GBP/USD: Traders Cautious Ahead of BoE Rate Decision
  • Pound (GBP) jumps after BoE distances itself from negative rates
  • BoE raises economic outlook
  • Euro (EUR) under pressure amid slow vaccine rollout
  • German factory orders

The Pound Euro (GBP/EUR) exchange rate is advancing for a second straight session. The pair settled +0.8% higher in the previous session at €1.1430 at the high of the day and fresh 9 month high. At 05:15 UTC, GBP/EUR trades +0.1% at €1.1438. The pair is on track to gain 1.3% across the week its 5th straight week of gains.

As expected, the Bank of England kept monetary policy unchanged in The Pound surged in the previous session after the Bank of England distanced itself from negative interest rates and upwardly revised the economic outlook. Whilst the central bank sees the economy shrinking -4.2% in the first three months of this year owing to the tighter lockdown restrictions.

However, policy makers expect a quicker rebound this spring owing to the rapid vaccine programme. The BoE sees the UK economy returning to pre-pandemic growth by the end of the year. Previously the assumption was that it would not return to pre-pandemic growth until the first quarter of 2022.

The central bank also released the results of its consultation into negative interest rates. The Bank has said that there are a tool which could be useful, but the bank will not be implementing them for now.

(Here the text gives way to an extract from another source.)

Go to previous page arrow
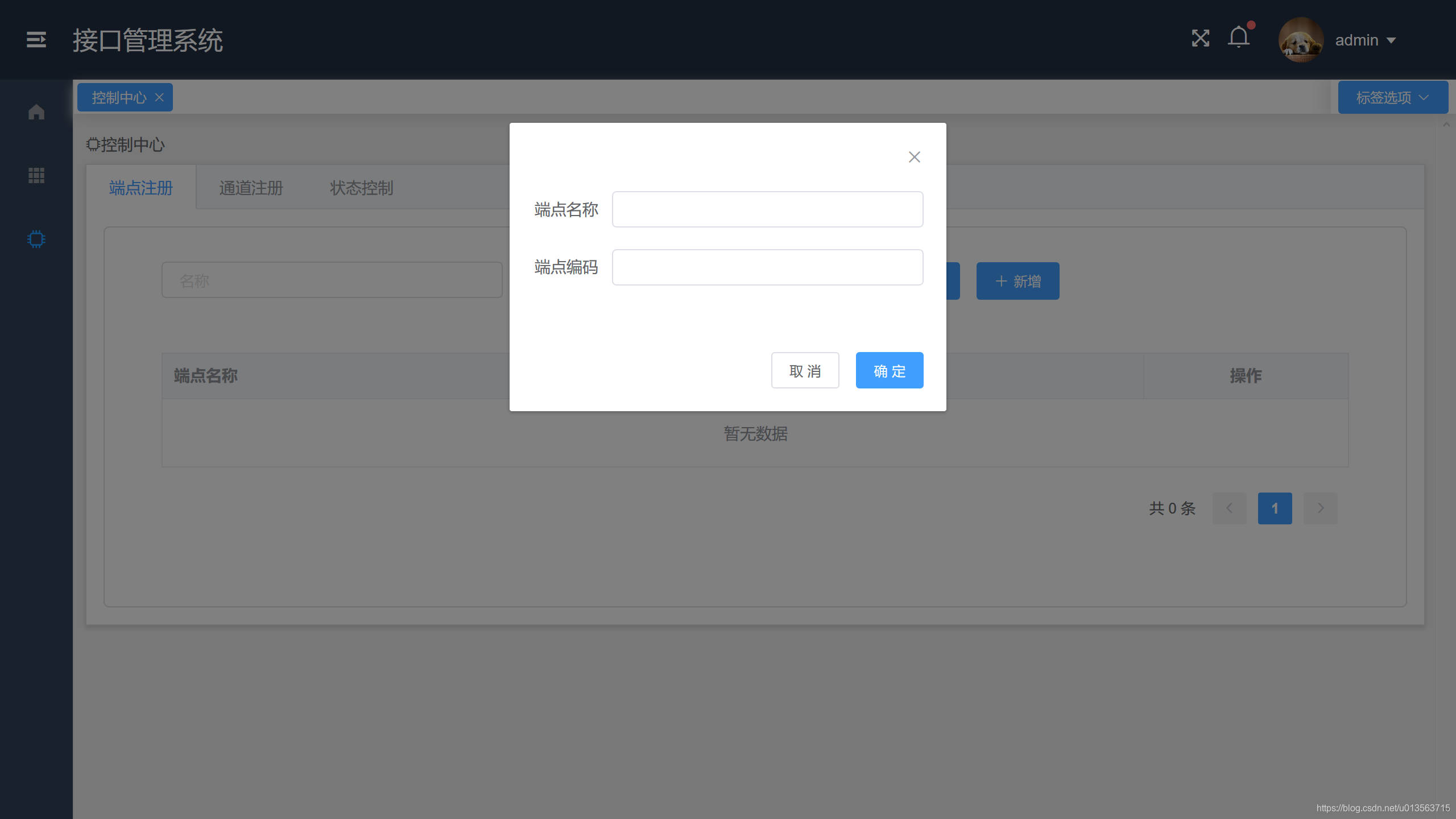1456x819 pixels. coord(1229,508)
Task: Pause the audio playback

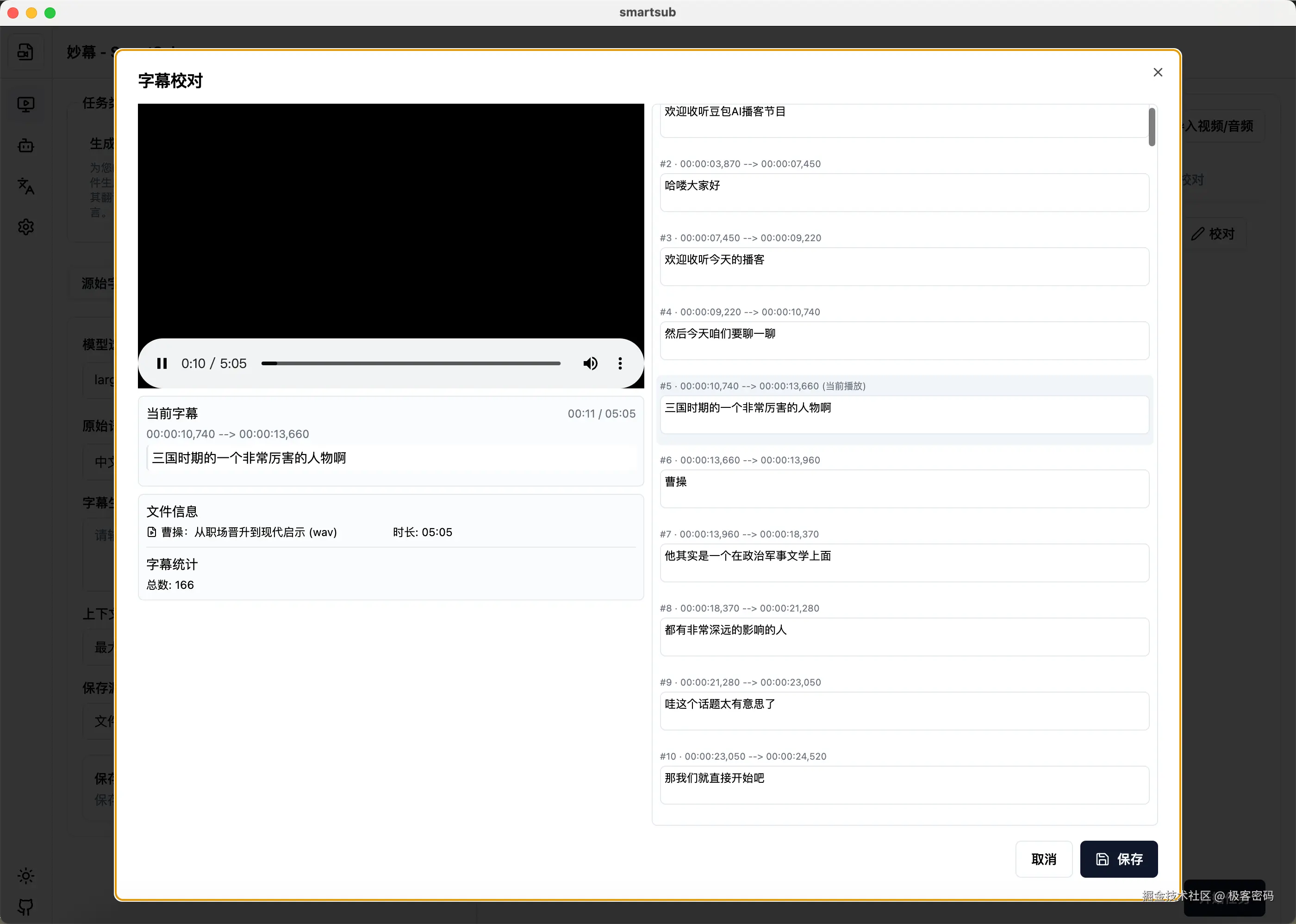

There is no major UK economic data to be released. Investors will continue digesting the BoE meeting.

The Euro has been under pressure in recent sessions despite upbeat data, as investors fret over the slow rollout of the covid vaccine on the old continent.

Eurozone retail sales were significantly better than forecast, yet investors shrugged off the upbeat data. Retail sales rose by 2% month on month in December, well ahead of the -5.7% decline in November and ahead of expectations of 1.2% growth.

The better than forecast numbers came after Eurozone GDP also beat forecasts earlier in the week.

Today German Factory orders will be in focus with a -1% month on month decline forecast.